[Mesa-dev] [PATCH] i965: Don't check for draw-time errors that cannot occur in core profile

Tue Sep 1 09:15:10 PDT 2015

On 08/31/2015 11:25 PM, Ilia Mirkin wrote:
> On Tue, Sep 1, 2015 at 1:48 AM, Eirik Byrkjeflot Anonsen
> <eirik at eirikba.org> wrote:
>> Ian Romanick <idr at freedesktop.org> writes:
>>
>>> ping. :)
>>>
>>> On 08/10/2015 11:48 AM, Matt Turner wrote:
>>>> On Mon, Aug 10, 2015 at 10:12 AM, Ian Romanick <idr at freedesktop.org> wrote:
>>>>> From: Ian Romanick <ian.d.romanick at intel.com>
>>>>>
>>>>> On many CPU-limited applications, this is *the* hot path.  The idea is
>>>>> to generate per-API versions of brw_draw_prims that elide some checks.
>>>>> This patch removes render-mode and "is everything in VBOs" checks from
>>>>> core-profile contexts.
>>>>>
>>>>> On my IVB laptop (which may have experienced thermal throttling):
>>>>>
>>>>> Gl32Batch7:     3.70955% +/- 1.11344%
>>>>
>>>> I'm getting 3.18414% +/- 0.587956% (n=113) on my IVB, , which probably
>>>> matches your numbers depending on your value of n.
>>>>
>>>>> OglBatch7:      1.04398% +/- 0.772788%
>>>>
>>>> I'm getting 1.15377% +/- 1.05898% (n=34) on my IVB, which probably
>>>> matches your numbers depending on your value of n.
>>>
>>> This is another thing that make me feel a little uncomfortable with the
>>> way we've done performance measurements in the past.  If I run my test
>>> before and after this patch for 121 iterations, which I have done, I can
>>> cut the data at any point and oscillate between "no difference" or X%
>>> +/- some-large-fraction-of-X%.  Since the before and after code for the
>>> compatibility profile path should be identical, "no difference" is the
>>> only believable result.
>>
>> That's pretty much expected, I believe.
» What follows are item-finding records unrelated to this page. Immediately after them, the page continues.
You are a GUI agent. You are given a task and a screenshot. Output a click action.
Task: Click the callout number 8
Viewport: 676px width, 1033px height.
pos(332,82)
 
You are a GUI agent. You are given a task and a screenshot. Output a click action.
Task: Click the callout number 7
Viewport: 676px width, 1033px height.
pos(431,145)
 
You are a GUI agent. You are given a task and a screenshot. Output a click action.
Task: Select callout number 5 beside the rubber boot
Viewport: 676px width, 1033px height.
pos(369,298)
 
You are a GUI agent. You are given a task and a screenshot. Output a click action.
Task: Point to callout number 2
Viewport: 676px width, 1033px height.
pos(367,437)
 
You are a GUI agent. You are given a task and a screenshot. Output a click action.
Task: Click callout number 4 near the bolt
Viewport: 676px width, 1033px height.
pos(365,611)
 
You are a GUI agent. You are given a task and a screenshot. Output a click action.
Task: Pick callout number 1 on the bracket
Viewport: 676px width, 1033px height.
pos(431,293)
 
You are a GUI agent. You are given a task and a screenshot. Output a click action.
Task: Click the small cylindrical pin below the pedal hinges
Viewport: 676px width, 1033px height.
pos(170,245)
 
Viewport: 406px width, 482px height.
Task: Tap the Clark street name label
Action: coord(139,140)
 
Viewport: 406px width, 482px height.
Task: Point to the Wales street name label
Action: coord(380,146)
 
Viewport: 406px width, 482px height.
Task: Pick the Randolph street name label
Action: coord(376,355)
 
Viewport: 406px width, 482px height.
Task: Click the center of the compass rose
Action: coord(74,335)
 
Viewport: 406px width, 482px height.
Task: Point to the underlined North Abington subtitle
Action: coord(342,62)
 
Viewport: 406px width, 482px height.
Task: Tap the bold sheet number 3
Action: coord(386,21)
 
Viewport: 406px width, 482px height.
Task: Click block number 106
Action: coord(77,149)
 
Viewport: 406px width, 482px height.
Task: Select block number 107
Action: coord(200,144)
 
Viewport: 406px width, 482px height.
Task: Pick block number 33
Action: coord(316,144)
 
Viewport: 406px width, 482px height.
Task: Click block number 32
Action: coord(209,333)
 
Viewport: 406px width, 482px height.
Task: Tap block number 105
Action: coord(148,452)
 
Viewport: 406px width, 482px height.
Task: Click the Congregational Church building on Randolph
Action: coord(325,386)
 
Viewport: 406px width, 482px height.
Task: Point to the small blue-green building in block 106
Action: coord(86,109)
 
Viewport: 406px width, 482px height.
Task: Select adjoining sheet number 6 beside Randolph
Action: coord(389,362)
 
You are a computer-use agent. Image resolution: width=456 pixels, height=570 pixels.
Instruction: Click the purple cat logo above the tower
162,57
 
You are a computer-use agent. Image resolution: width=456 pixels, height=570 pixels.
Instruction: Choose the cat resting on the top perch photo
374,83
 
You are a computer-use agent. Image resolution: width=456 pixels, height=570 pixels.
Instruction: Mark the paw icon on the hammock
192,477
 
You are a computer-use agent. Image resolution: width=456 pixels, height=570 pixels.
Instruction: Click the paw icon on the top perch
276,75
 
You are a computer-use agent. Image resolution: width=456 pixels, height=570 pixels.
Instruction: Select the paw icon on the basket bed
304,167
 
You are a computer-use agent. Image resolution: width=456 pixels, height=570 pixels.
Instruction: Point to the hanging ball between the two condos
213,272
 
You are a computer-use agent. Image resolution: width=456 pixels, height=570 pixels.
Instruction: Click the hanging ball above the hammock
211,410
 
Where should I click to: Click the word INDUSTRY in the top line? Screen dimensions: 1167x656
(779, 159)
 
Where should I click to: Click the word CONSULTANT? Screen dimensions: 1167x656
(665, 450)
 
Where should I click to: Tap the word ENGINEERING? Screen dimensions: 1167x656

In essence, you are running 121
>> tests, each with a 95% confidence interval and so should expect
>> somewhere around 5 "significant difference" results. That's not entirely
>> true of course, since these are not 121 *independent* tests, but the
>> basic problem remains.
> 
> (more stats rants follow)
> 
> While my job title has never been 'statistician', I've been around a
> bunch of them. Just want to correct this... let's forget about these
> tests, but instead think about coin flips (of a potentially unfair
> coin). What you're doing is flipping the coin 100 times, and then
> looking at the number of times it came up heads and tails. From that
> you're inferring the mean of the distribution. Obviously the more
> times you do the flip, the more sure you can be of your result. The
> "suredness", is expressed as a confidence interval. A 95% CI means
> that for 95% such experiments (i.e. "flip a coin 100 times to
> determine its true heads:tails ratio"), the *true* mean of the
> distribution will lie within the confidence interval (and conversely,
> for 5% of such experiments, the true mean will be outside of the
> interval). Note how this is _not_ "the mean has a 95% chance of lying
> in the interval" or anything like that. One of these runs of 121
> iterations is a single "experiment".
> 
> Bringing this back to what you guys are doing, which is measuring some
> metric (say, time), which is hardly binomial, but one might hope that

For the particular test I'm looking at here, I think it should be
reasonably close.  The test itself runs a small set of frames a few
times (3 or 4) and logs the average FPS for the whole run.  It seems
like the "distribution of means is Gaussian" should apply, yeah?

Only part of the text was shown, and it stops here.